Now, coming to your first question, on expanding both logarithms, we get a general term in the form
$(-1)^{r - 1} \frac{f(x)^r}{r}$ where f(x) is $x^3$ in the first expansion and f(x) is $x$ in the second expansion.
What we need is coefficients of $x^n$. On comparing powers of x from both expansions, these terms are given when $3r = n$ and when $r = n$ this is because both expansions give infinitely many terms with the respective general forms so at any point where the powers of x in the general forms of each expansion is equal to  n (the required power) the terms that are formed are the required terms.
When $r = n$, the coefficient of $x^n$ is taken from the $\ln (1 + x)$ series and that term is $(-1)^n \frac{1}{n}$. And, when $r = \frac{n}{3}$ then we get another term from the other expansion. Now, this term is only possible if n is a multiple of 3 as all powers are integral in nature.

WHAT TO WORK ON ▸
(a) Quote the explanation about logarithm expansions from "Now, coming to" to "the second expansion.".
(b) In the explanation about logarithm expansions, under what condition is the term from the other expansion possible?
(c) Carry on the explanation about logarithm expansions from the point where it stops.

COLLECTED DATA ▸
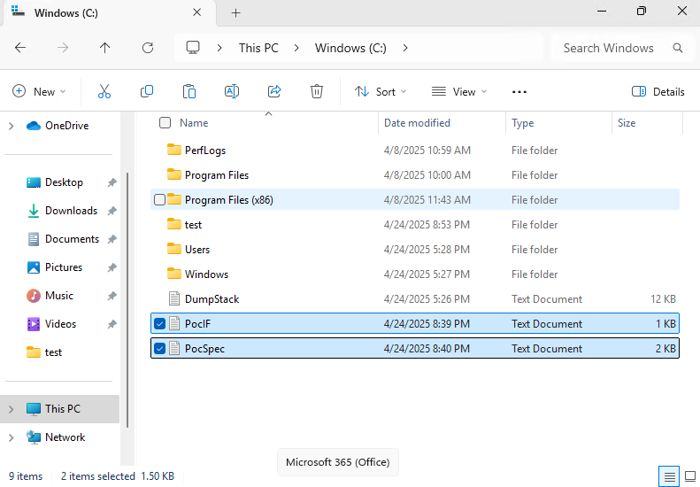Click the Delete trash can icon
Screen dimensions: 700x487
point(317,91)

EXPECTED RESPONSES ▸
(a)
Now, coming to your first question, on expanding both logarithms, we get a general term in the form
$(-1)^{r - 1} \frac{f(x)^r}{r}$ where f(x) is $x^3$ in the first expansion and f(x) is $x$ in the second expansion.

(b) Only when n is a multiple of 3.

(c)
So, we have two cases:

*

*If n is a multiple of 3:

Here, we have two appropriate coefficients which we add to get the final answer (when r = n and r = $\frac{n}{3}$):
$(-1)^\frac{n - 3}{3} \frac{3}{n} - (-1)^{n - 1} \frac{1}{n}$


*If n is not a multiple of three, only the first expansion provides us with a term that is the coefficient of $x^n$:

$(-1)^{n - 1} \frac{1}{n}$
In summary, we are looking for cases in which r (the index number of the term in the expansion) which is what the power of the $x$ term depends on gives a power of x that is = n. Now this relation between r and the power of x can vary between series and all we're looking for is cases where the power (in terms of r) = n.
Hence, we can replace r by n in the first series (where the power of x = r which we need to be = n) but in the second series, the power of x = 3r which should be = n so we need to replace 3r by n or when $r = \frac{n}{3}$.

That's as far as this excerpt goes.